Output the lines between the one holding "REGISTER HERE (386, 1089)" and the one holding "Popularitate (222, 374)", inclusive, as a JSON list of strings, one per line, with blank lines and pictures left out.

■ SOURCE RECORDS ■
Start

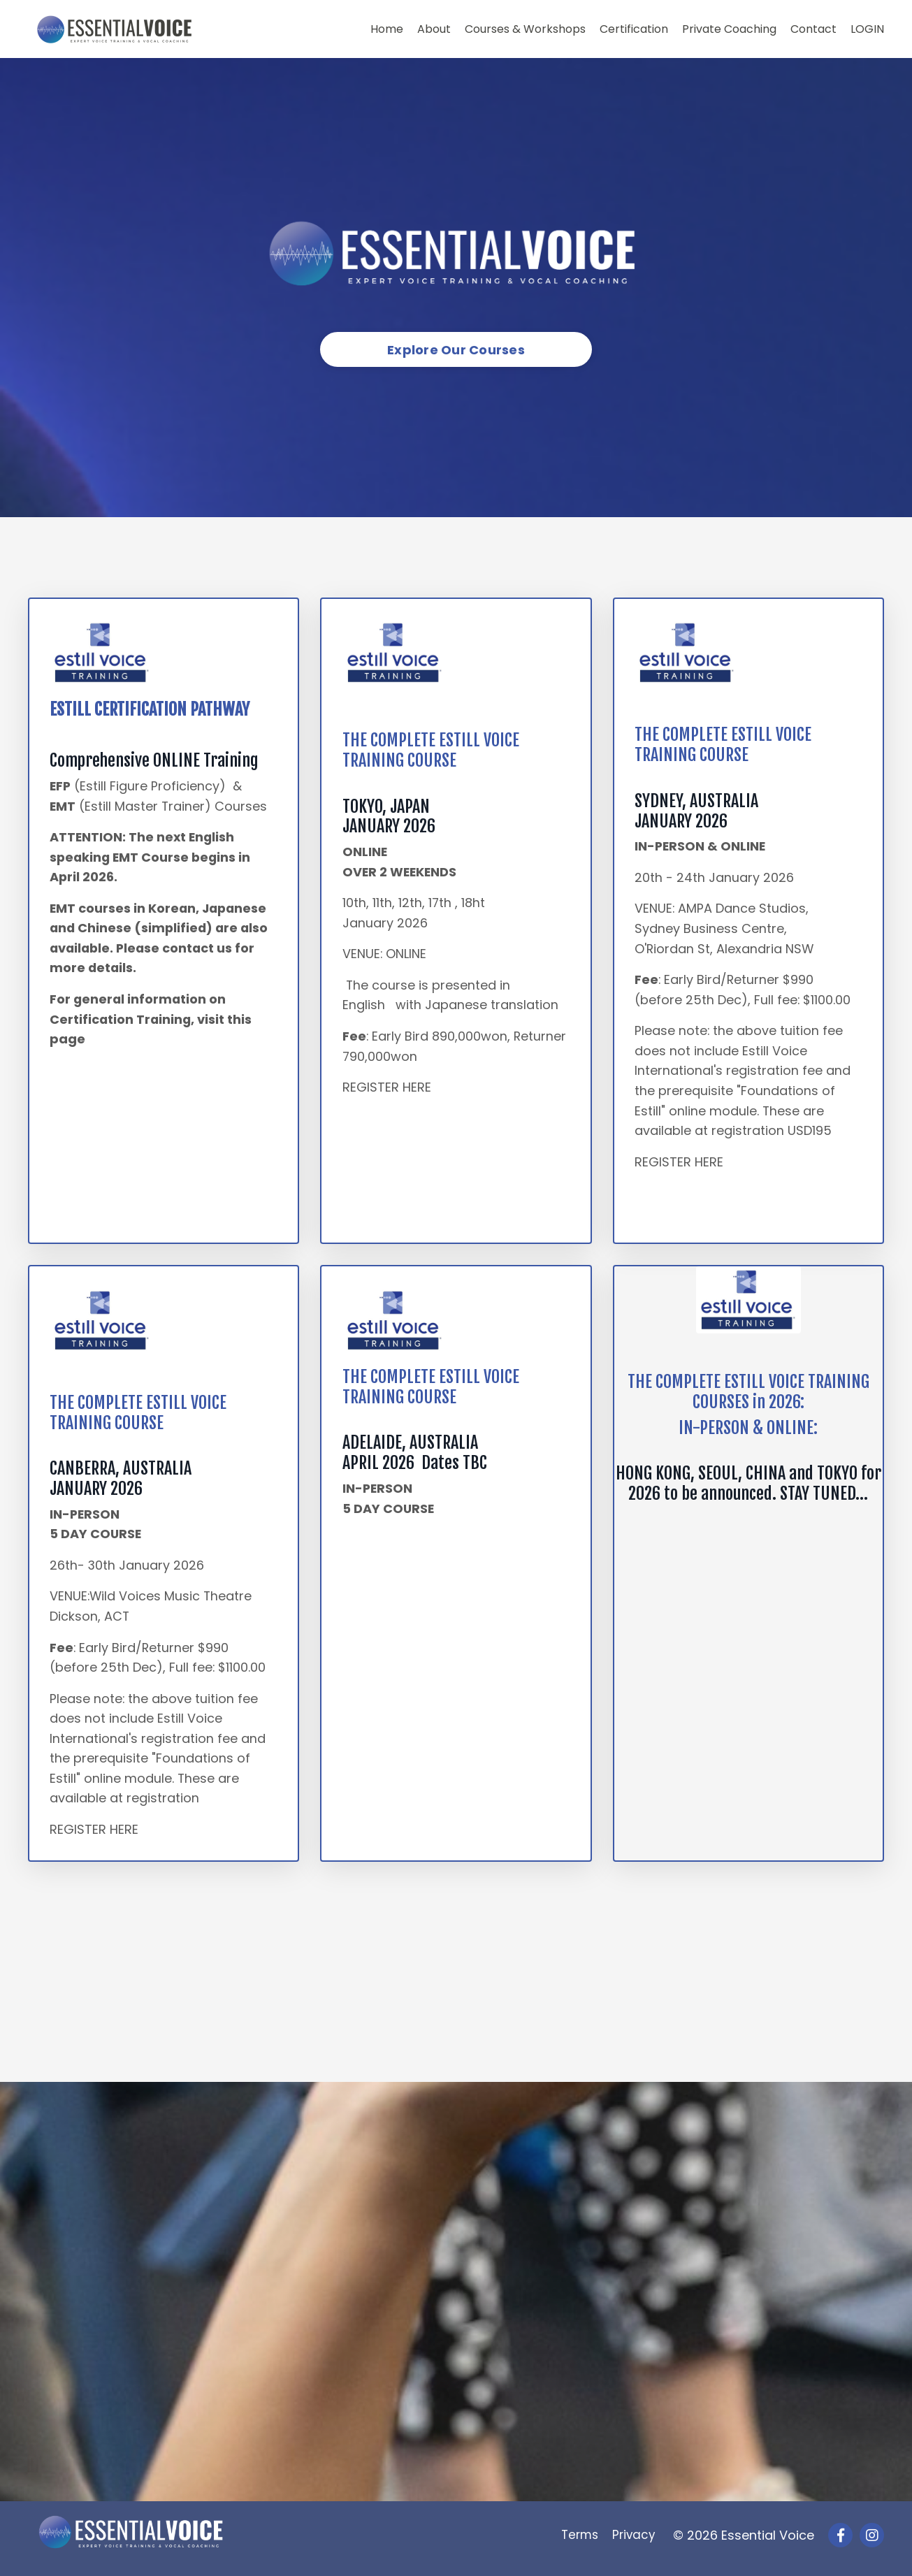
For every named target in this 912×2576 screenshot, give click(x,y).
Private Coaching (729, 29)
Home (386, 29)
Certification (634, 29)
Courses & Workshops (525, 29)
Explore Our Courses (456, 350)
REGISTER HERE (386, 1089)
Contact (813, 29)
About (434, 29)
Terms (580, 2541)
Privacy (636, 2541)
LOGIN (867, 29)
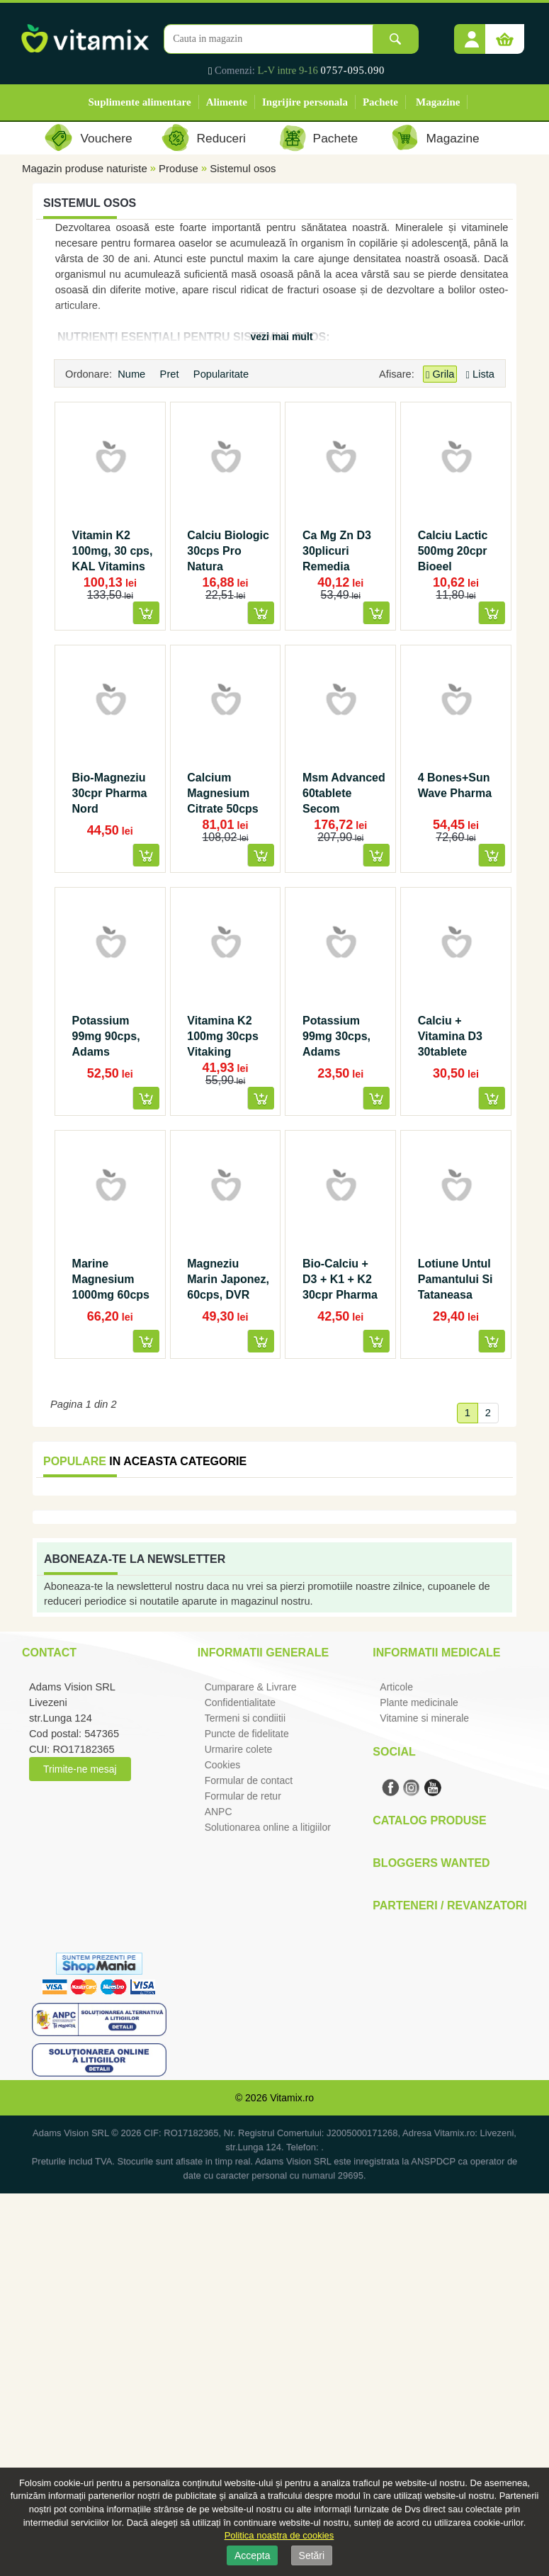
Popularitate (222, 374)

End
Start

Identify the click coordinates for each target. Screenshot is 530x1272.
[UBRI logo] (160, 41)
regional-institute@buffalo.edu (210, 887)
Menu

End

■ TASK SOLUTION ■
[
  "REGISTER HERE (386, 1089)",
  "Contact (813, 29)",
  "About (434, 29)",
  "Terms (580, 2541)",
  "Privacy (636, 2541)",
  "LOGIN (867, 29)",
  "Popularitate (222, 374)"
]